Cette idée ne devait pas tarder à être confirmée, en même temps qu’éclaircie, par les travaux de Mirbel, en France, de Wolff, de Sprengel, de Meyen, de Mohl, de Schleiden et de Schwann, en Allemagne. Au xviiie siècle, l’Allemand Caspard Friedrich Wolff, dont le nom est surtout attaché à la doctrine de l’épigenèse, dont je dirai un mot tout à l’heure, avait soutenu l’idée que les jeunes organes végétaux sont formés d’une substance gélatineuse amorphe, saturée de sucs nutritifs, substance se décomposant en gouttelettes, qui elles-mêmes se réunissaient en cellules.

En 1804, Brisseau de Mirbel admet avec Wolff que les tissus végétaux sont d’abord amorphes et que dans la substance qui les constitue, naissent des vésicules qui, en grandissant, deviennent des cellules, mais il précise cette idée et il décrit avec détail la forme et la disposition des différentes sortes de cellules qui entrent dans la composition des organismes végétaux, si bien qu’on peut le considérer comme le véritable fondateur de l’anatomie végétale. « Toutes les parties du végétal, dit de Mirbel[1], ont été d’abord mucilagineuses et fluides, et ce n’est que par la succession des temps que le tissu est devenu ferme et solide.

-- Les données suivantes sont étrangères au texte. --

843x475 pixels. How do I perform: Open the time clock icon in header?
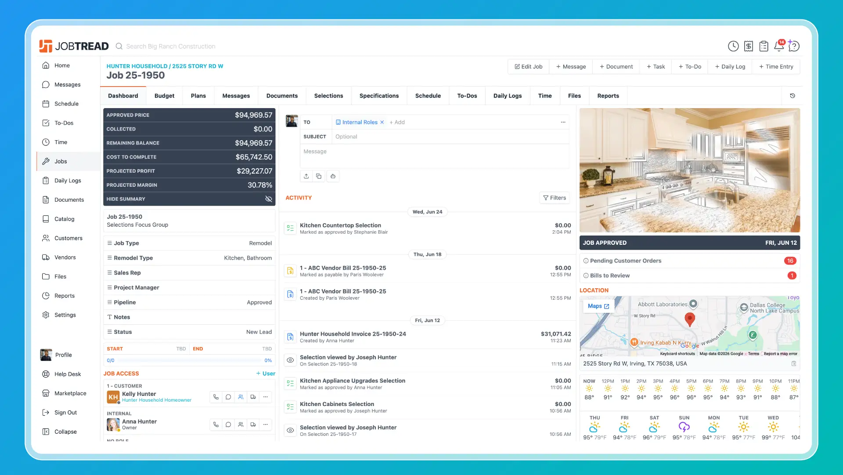733,46
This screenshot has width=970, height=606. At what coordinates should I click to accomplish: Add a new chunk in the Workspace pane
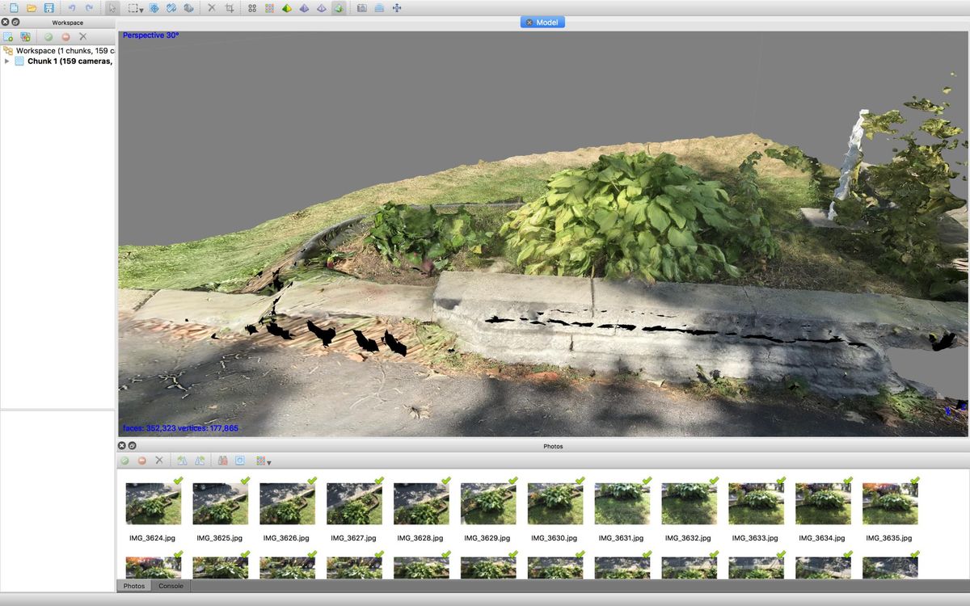[x=7, y=36]
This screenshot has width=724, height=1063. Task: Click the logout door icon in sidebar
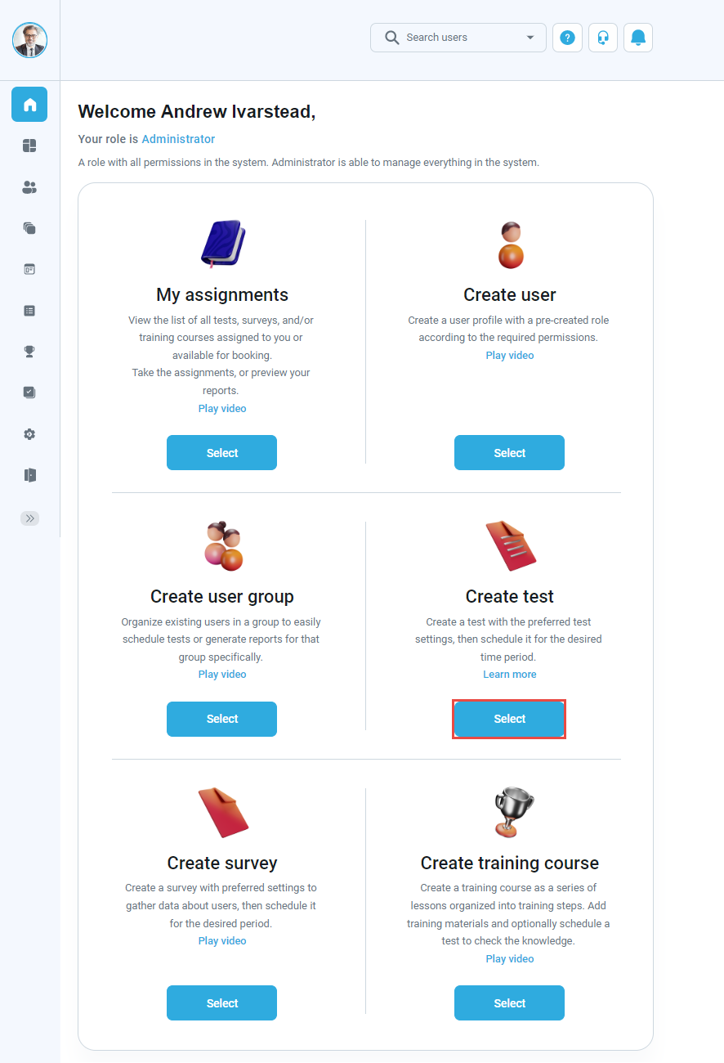(29, 475)
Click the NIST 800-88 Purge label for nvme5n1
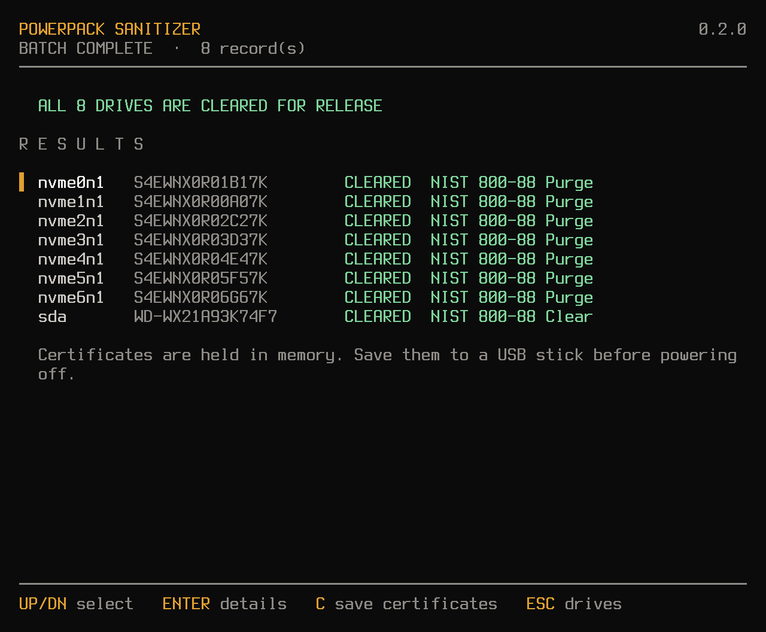This screenshot has width=766, height=632. 512,278
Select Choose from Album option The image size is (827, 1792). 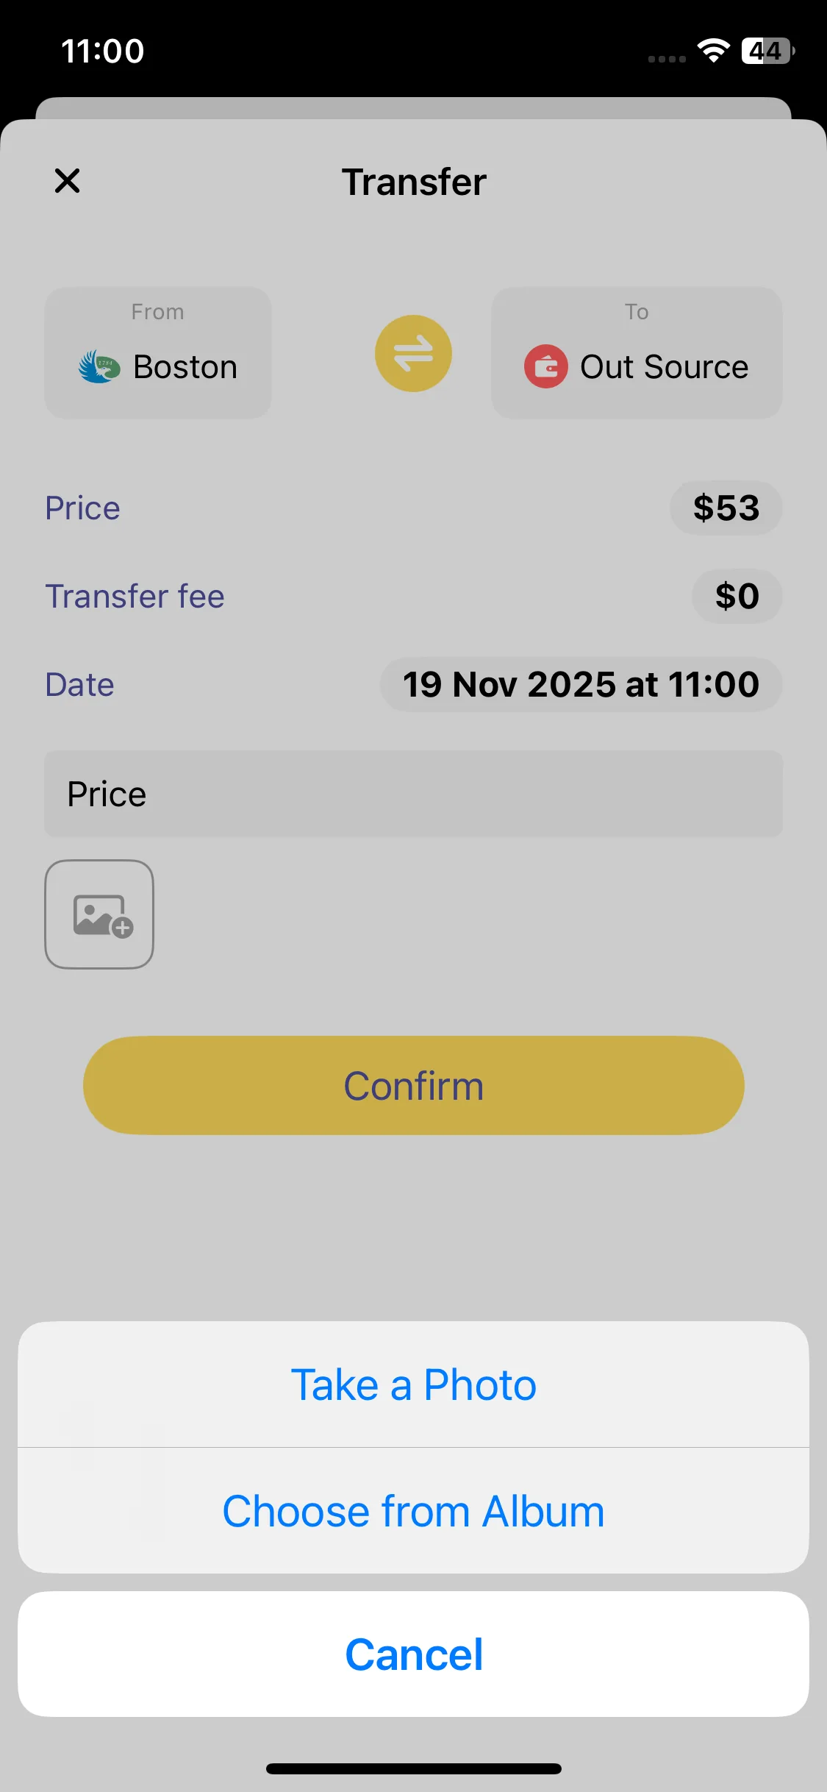point(413,1512)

Cet état de faiblesse est visible dans la graine. L’embryon n’est dans l’origine qu’une goutte de mucilage, où les plus forts microscopes ne font discerner aucune organisation. Cette substance a un coup d’œil vitré. Le contact de l’air et de la lumière la dessèche et la détruit promptement ; ce n’est point, à proprement parler, un fluide, c’est une substance organique semblable, par l’apparence, à la glaire de l’œuf. La substance organisatrice se forme durant tout le temps de l’accroissement ; elle se dépose dans l’endroit où le végétal doit prendre plus de vigueur. Dans les monocotylédones, c’est autour de chaque filet ligneux ; dans les dicotylédones, c’est à la superficie de l’aubier et du canal médullaire : aussi voyons-nous chaque jour les filets ligneux des monocotylédones prendre plus de volume, les couches concentriques des dicotylédones se multiplier, et leur moelle se changer en bois. La substance organisatrice est d’autant plus abondante et se renouvelle avec d’autant plus de facilité, que l’individu est plus jeune et plus sain, qu’il est dans une situation plus favorable et que la saison convient mieux à sa végétation. Insensiblement cette substance prend des formes déterminées. Soit que les fluides y développent par leur impulsion les cellules et les tubes ; soit qu’une puissance inconnue agisse seule et y détermine ces développements ; soit, comme il est probable, que ces deux causes réunies et combinées agissent de concert pour changer en tissu

  1. Traité d’anatomie et de physiologie végétales, an X, t. Ier, p. 91.